Text segment:

◇ ◇ ◇

How do I worm my fish safely?


 Did a Fork tailed blue eye introduce something nasty? Image by Alamy.  Did a Fork tailed blue eye introduce something nasty? Image by Alamy. 
Dr Peter Burgess advises a reader who is having issues with worming their fish safely.

Q) I've learnt the hard way that you really can't afford to skimp on quarantining new fish!

I have a heavily planted 120 l tank with around 15 Amano and Red cherry shrimp, five false Julie corys and one surviving Fork tailed blue eye. The blue eye was once one of eight along with two elderly but much loved guppies — until I was foolish enough to add a few more blue eyes straight into the tank. 

Fairly early on it seemed that two of the new fish weren't happy and seemed to not be eating. Then came a period of regularly dead fish and much desperate searching for cause and diagnose.

Eventually we realised we had Camallanus worms. Treatment seems to be a nightmare and the Internet is full of confusion, with lots of sites recommending treatments that don't seem to be available in the UK or advising bird dewormers which I'm hesitant about.

I understand the dewormer would kill my shrimp and some sources seem to say corys might struggle too. Should I move the shrimp and risk the corys (they don't seem to have any signs of infection)? Can the shrimp carry the infestation and re infect the tank? Is there a different medicine I should be using?

◇ ◇ ◇

Excerpted data:

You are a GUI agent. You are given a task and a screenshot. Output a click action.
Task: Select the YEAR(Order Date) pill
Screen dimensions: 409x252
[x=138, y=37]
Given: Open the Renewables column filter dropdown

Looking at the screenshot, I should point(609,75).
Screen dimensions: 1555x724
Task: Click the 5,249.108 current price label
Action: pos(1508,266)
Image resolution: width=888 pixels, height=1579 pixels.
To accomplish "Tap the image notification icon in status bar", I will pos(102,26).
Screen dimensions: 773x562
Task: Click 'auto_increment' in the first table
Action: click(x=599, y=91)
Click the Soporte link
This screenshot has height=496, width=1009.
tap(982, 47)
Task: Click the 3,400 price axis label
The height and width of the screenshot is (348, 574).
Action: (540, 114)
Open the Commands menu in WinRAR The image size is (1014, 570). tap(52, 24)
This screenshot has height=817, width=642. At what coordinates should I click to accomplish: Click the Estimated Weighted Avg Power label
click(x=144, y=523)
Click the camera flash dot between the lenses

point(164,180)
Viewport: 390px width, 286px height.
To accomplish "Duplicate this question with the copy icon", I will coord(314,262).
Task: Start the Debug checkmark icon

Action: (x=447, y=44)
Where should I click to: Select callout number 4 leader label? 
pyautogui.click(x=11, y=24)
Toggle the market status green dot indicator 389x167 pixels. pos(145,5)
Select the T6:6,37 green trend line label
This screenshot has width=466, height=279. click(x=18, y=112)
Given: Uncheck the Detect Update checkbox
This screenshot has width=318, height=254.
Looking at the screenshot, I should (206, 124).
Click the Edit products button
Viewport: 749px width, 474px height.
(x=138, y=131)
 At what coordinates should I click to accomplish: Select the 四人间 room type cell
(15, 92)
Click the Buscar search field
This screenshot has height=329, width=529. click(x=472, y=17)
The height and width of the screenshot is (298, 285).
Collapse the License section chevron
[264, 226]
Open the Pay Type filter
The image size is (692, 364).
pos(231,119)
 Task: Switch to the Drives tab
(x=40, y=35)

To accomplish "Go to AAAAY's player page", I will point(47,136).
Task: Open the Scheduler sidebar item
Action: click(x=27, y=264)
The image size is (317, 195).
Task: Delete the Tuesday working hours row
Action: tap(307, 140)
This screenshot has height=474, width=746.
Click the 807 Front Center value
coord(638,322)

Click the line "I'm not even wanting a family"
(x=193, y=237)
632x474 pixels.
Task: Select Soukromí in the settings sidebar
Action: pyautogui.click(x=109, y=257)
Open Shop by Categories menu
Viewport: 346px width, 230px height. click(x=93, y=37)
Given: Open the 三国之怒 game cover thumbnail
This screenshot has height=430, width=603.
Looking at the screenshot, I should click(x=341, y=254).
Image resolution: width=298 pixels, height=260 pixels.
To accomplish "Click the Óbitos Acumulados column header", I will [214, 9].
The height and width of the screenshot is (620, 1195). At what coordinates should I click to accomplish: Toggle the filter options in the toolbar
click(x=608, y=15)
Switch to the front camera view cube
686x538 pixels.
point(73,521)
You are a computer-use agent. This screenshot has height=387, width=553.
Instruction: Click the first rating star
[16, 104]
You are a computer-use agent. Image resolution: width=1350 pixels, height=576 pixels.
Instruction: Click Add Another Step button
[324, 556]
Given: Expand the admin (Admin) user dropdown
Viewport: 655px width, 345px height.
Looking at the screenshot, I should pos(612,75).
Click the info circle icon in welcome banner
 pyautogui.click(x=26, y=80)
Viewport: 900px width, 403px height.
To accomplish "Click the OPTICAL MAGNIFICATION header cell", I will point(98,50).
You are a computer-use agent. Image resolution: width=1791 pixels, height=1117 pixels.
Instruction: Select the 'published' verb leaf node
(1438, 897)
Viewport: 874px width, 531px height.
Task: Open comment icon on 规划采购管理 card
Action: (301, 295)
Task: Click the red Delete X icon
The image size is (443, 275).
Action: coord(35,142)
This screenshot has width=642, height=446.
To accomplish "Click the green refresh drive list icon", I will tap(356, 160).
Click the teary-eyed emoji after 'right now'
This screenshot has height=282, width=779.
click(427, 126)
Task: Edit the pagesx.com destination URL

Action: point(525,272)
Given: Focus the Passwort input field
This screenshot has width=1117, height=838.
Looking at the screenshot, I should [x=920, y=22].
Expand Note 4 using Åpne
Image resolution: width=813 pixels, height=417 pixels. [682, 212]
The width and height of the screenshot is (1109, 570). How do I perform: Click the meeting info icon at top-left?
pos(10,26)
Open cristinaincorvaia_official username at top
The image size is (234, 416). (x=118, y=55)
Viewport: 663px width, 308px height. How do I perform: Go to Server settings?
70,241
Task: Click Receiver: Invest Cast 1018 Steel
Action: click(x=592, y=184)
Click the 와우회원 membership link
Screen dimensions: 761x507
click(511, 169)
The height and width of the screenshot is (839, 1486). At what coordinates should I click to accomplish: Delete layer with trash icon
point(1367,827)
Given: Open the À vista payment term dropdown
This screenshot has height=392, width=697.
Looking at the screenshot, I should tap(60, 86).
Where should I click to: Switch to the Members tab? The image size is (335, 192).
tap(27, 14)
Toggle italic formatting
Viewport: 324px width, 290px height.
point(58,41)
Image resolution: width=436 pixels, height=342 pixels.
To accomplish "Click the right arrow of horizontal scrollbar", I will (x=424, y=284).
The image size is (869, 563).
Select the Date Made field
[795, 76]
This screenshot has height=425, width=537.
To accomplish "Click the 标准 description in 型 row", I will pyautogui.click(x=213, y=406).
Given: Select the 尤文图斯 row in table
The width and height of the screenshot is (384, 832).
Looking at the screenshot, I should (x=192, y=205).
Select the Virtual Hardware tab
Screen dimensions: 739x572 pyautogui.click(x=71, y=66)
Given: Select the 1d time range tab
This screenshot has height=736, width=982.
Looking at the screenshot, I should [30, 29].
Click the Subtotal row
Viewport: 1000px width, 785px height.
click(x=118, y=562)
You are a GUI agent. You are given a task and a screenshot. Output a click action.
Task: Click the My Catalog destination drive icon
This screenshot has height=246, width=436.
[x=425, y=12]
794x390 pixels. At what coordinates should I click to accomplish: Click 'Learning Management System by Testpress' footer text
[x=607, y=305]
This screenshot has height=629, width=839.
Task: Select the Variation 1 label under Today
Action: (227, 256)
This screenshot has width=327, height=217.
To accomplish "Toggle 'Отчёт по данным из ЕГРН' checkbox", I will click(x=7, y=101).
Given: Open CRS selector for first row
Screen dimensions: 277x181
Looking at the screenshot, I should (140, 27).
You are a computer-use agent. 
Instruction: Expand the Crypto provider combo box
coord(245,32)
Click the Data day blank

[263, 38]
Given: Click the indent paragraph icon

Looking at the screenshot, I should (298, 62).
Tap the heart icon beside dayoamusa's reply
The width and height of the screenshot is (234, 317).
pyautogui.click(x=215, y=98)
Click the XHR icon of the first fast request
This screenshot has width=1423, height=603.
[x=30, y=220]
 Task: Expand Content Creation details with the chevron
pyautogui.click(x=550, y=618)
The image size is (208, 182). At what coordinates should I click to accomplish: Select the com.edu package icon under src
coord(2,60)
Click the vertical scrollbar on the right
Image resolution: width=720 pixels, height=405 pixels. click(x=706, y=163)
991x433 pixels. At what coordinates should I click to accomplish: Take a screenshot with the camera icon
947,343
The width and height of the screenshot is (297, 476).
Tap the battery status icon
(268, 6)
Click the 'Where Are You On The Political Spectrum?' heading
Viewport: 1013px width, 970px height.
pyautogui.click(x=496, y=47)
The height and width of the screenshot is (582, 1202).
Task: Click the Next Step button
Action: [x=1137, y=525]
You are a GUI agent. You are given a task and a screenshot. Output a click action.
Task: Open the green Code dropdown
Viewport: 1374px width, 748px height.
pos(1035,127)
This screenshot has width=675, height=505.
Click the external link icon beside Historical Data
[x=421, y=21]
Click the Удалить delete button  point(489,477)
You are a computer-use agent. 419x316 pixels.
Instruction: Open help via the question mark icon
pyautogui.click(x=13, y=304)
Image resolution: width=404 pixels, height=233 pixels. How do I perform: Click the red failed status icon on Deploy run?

◇ ◇ ◇

Exercise set:
(A) Answer these questions from the text on worming fish.
(i) What is the volume of the reader's tank?
(ii) Which worms did the reader eventually identify in the tank?
(iii) Who advises the reader?
(B) List every kind of animal that the text on worming fish says the reader has kept in the tank, whether now or before.
(C) Say whether each statement agrees with the text on worming fish. Give yes or no and quote the deciding words.
(i) The reader's tank holds about 15 shrimp.
(ii) The corys show signs of infection.
(iii) The reader quarantined the new blue eyes before adding them.
Answer using only the text on worming fish, not the entries.

Task-by-task solutions:
(A)
(i) 120 l
(ii) Camallanus worms
(iii) Dr Peter Burgess

(B) Amano shrimp, Red cherry shrimp, false Julie corys, Fork tailed blue eye, guppies

(C)
(i) Yes: "around 15 Amano and Red cherry shrimp"
(ii) No: "they don't seem to have any signs of infection"
(iii) No: "add a few more blue eyes straight into the tank"